◆ **What is being asked**: Emit all the data exactly as provided.

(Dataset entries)
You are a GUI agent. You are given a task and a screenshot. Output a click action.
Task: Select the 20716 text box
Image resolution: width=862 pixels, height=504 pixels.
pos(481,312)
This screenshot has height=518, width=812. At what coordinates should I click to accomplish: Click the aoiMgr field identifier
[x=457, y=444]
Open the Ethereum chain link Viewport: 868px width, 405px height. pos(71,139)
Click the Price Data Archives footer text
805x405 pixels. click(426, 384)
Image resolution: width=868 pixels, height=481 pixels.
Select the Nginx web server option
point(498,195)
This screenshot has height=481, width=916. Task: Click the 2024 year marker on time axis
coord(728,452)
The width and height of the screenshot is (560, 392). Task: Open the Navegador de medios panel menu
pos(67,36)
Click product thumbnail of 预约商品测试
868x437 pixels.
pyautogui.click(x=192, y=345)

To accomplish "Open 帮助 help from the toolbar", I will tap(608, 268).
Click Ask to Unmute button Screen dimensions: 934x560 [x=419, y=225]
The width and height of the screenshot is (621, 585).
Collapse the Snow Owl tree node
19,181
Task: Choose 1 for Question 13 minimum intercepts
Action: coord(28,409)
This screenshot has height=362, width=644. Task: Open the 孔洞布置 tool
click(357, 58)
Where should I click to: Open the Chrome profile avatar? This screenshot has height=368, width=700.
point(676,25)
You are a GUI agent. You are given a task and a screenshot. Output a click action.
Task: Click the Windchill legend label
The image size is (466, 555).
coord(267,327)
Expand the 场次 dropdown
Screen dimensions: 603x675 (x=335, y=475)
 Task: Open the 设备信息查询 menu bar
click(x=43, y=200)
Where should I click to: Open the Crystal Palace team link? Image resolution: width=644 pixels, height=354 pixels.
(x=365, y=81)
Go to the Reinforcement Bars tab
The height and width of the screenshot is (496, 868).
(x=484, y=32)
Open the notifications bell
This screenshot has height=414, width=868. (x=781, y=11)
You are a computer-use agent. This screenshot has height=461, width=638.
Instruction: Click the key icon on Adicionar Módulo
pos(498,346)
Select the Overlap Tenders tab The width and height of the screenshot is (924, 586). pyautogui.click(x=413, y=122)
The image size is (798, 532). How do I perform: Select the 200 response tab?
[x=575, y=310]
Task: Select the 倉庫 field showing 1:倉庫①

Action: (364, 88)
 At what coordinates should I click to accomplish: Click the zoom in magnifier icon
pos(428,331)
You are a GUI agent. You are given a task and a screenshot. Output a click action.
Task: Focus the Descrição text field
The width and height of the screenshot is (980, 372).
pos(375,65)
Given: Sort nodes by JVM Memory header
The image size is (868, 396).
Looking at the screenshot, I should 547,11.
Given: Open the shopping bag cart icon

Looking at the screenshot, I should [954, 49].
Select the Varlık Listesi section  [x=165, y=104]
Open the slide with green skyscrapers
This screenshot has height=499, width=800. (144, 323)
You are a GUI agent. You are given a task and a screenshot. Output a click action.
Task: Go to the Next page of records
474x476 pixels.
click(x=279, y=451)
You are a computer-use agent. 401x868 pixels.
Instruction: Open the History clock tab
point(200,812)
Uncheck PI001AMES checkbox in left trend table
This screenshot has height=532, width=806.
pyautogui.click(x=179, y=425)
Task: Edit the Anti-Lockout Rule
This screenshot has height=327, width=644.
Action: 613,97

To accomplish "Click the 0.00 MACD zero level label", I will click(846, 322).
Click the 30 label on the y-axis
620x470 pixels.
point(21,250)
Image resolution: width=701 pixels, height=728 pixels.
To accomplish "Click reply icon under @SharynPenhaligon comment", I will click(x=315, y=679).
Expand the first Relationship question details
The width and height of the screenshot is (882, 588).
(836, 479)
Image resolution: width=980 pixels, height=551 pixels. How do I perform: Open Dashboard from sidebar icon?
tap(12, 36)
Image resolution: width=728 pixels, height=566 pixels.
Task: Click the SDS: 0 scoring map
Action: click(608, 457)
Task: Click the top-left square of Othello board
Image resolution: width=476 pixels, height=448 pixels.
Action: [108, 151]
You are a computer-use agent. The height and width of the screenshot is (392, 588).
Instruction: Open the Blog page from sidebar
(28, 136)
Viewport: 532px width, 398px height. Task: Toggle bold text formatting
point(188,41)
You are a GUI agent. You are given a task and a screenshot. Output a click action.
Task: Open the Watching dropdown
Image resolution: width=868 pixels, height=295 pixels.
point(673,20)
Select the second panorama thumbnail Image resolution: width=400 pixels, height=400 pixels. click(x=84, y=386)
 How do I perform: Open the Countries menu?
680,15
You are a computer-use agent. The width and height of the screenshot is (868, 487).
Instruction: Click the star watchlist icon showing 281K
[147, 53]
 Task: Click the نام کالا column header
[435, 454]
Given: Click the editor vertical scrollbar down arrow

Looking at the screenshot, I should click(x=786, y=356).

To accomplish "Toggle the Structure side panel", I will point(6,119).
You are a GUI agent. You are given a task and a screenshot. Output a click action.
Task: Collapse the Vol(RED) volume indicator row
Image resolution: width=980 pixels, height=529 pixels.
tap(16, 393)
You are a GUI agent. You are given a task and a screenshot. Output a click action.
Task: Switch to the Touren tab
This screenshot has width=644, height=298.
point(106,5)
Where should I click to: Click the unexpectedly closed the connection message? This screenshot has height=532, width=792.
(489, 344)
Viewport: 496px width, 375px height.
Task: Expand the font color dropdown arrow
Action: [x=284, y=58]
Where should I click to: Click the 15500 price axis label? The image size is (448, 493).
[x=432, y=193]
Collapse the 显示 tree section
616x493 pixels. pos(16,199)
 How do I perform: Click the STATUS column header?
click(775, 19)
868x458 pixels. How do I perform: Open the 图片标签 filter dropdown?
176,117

◆ **Problem solution**:
You are a GUI agent. You are given a task and a screenshot. Output a click action.
Task: Select the 20716 text box
Image resolution: width=862 pixels, height=504 pixels.
pos(481,312)
This screenshot has height=518, width=812. At what coordinates should I click to accomplish: Click the aoiMgr field identifier
[x=457, y=444]
Open the Ethereum chain link Viewport: 868px width, 405px height. pos(71,139)
Click the Price Data Archives footer text
805x405 pixels. click(426, 384)
Image resolution: width=868 pixels, height=481 pixels.
Select the Nginx web server option
point(498,195)
This screenshot has height=481, width=916. Task: Click the 2024 year marker on time axis
coord(728,452)
The width and height of the screenshot is (560, 392). Task: Open the Navegador de medios panel menu
pos(67,36)
Click product thumbnail of 预约商品测试
868x437 pixels.
pyautogui.click(x=192, y=345)

To accomplish "Open 帮助 help from the toolbar", I will tap(608, 268).
Click Ask to Unmute button Screen dimensions: 934x560 [x=419, y=225]
The width and height of the screenshot is (621, 585).
Collapse the Snow Owl tree node
19,181
Task: Choose 1 for Question 13 minimum intercepts
Action: coord(28,409)
This screenshot has height=362, width=644. Task: Open the 孔洞布置 tool
click(357, 58)
Where should I click to: Open the Chrome profile avatar? This screenshot has height=368, width=700.
point(676,25)
You are a GUI agent. You are given a task and a screenshot. Output a click action.
Task: Click the Windchill legend label
The image size is (466, 555).
coord(267,327)
Expand the 场次 dropdown
Screen dimensions: 603x675 (x=335, y=475)
 Task: Open the 设备信息查询 menu bar
click(x=43, y=200)
Where should I click to: Open the Crystal Palace team link? Image resolution: width=644 pixels, height=354 pixels.
(x=365, y=81)
Go to the Reinforcement Bars tab
The height and width of the screenshot is (496, 868).
(x=484, y=32)
Open the notifications bell
This screenshot has height=414, width=868. (x=781, y=11)
You are a computer-use agent. This screenshot has height=461, width=638.
Instruction: Click the key icon on Adicionar Módulo
pos(498,346)
Select the Overlap Tenders tab The width and height of the screenshot is (924, 586). pyautogui.click(x=413, y=122)
The image size is (798, 532). How do I perform: Select the 200 response tab?
[x=575, y=310]
Task: Select the 倉庫 field showing 1:倉庫①

Action: (364, 88)
 At what coordinates should I click to accomplish: Click the zoom in magnifier icon
pos(428,331)
You are a GUI agent. You are given a task and a screenshot. Output a click action.
Task: Focus the Descrição text field
The width and height of the screenshot is (980, 372).
pos(375,65)
Given: Sort nodes by JVM Memory header
The image size is (868, 396).
Looking at the screenshot, I should 547,11.
Given: Open the shopping bag cart icon

Looking at the screenshot, I should [954, 49].
Select the Varlık Listesi section  [x=165, y=104]
Open the slide with green skyscrapers
This screenshot has height=499, width=800. (144, 323)
You are a GUI agent. You are given a task and a screenshot. Output a click action.
Task: Go to the Next page of records
474x476 pixels.
click(x=279, y=451)
You are a computer-use agent. 401x868 pixels.
Instruction: Open the History clock tab
point(200,812)
Uncheck PI001AMES checkbox in left trend table
This screenshot has height=532, width=806.
pyautogui.click(x=179, y=425)
Task: Edit the Anti-Lockout Rule
This screenshot has height=327, width=644.
Action: 613,97

To accomplish "Click the 0.00 MACD zero level label", I will click(846, 322).
Click the 30 label on the y-axis
620x470 pixels.
point(21,250)
Image resolution: width=701 pixels, height=728 pixels.
To accomplish "Click reply icon under @SharynPenhaligon comment", I will click(x=315, y=679).
Expand the first Relationship question details
The width and height of the screenshot is (882, 588).
(836, 479)
Image resolution: width=980 pixels, height=551 pixels. How do I perform: Open Dashboard from sidebar icon?
tap(12, 36)
Image resolution: width=728 pixels, height=566 pixels.
Task: Click the SDS: 0 scoring map
Action: click(608, 457)
Task: Click the top-left square of Othello board
Image resolution: width=476 pixels, height=448 pixels.
Action: [108, 151]
You are a computer-use agent. The height and width of the screenshot is (392, 588).
Instruction: Open the Blog page from sidebar
(28, 136)
Viewport: 532px width, 398px height. Task: Toggle bold text formatting
point(188,41)
You are a GUI agent. You are given a task and a screenshot. Output a click action.
Task: Open the Watching dropdown
Image resolution: width=868 pixels, height=295 pixels.
point(673,20)
Select the second panorama thumbnail Image resolution: width=400 pixels, height=400 pixels. click(x=84, y=386)
 How do I perform: Open the Countries menu?
680,15
You are a computer-use agent. The width and height of the screenshot is (868, 487).
Instruction: Click the star watchlist icon showing 281K
[147, 53]
 Task: Click the نام کالا column header
[435, 454]
Given: Click the editor vertical scrollbar down arrow

Looking at the screenshot, I should click(x=786, y=356).

To accomplish "Toggle the Structure side panel", I will point(6,119).
You are a GUI agent. You are given a task and a screenshot. Output a click action.
Task: Collapse the Vol(RED) volume indicator row
Image resolution: width=980 pixels, height=529 pixels.
tap(16, 393)
You are a GUI agent. You are given a task and a screenshot. Output a click action.
Task: Switch to the Touren tab
This screenshot has width=644, height=298.
point(106,5)
Where should I click to: Click the unexpectedly closed the connection message? This screenshot has height=532, width=792.
(489, 344)
Viewport: 496px width, 375px height.
Task: Expand the font color dropdown arrow
Action: [x=284, y=58]
Where should I click to: Click the 15500 price axis label? The image size is (448, 493).
[x=432, y=193]
Collapse the 显示 tree section
616x493 pixels. pos(16,199)
 How do I perform: Click the STATUS column header?
click(775, 19)
868x458 pixels. How do I perform: Open the 图片标签 filter dropdown?
176,117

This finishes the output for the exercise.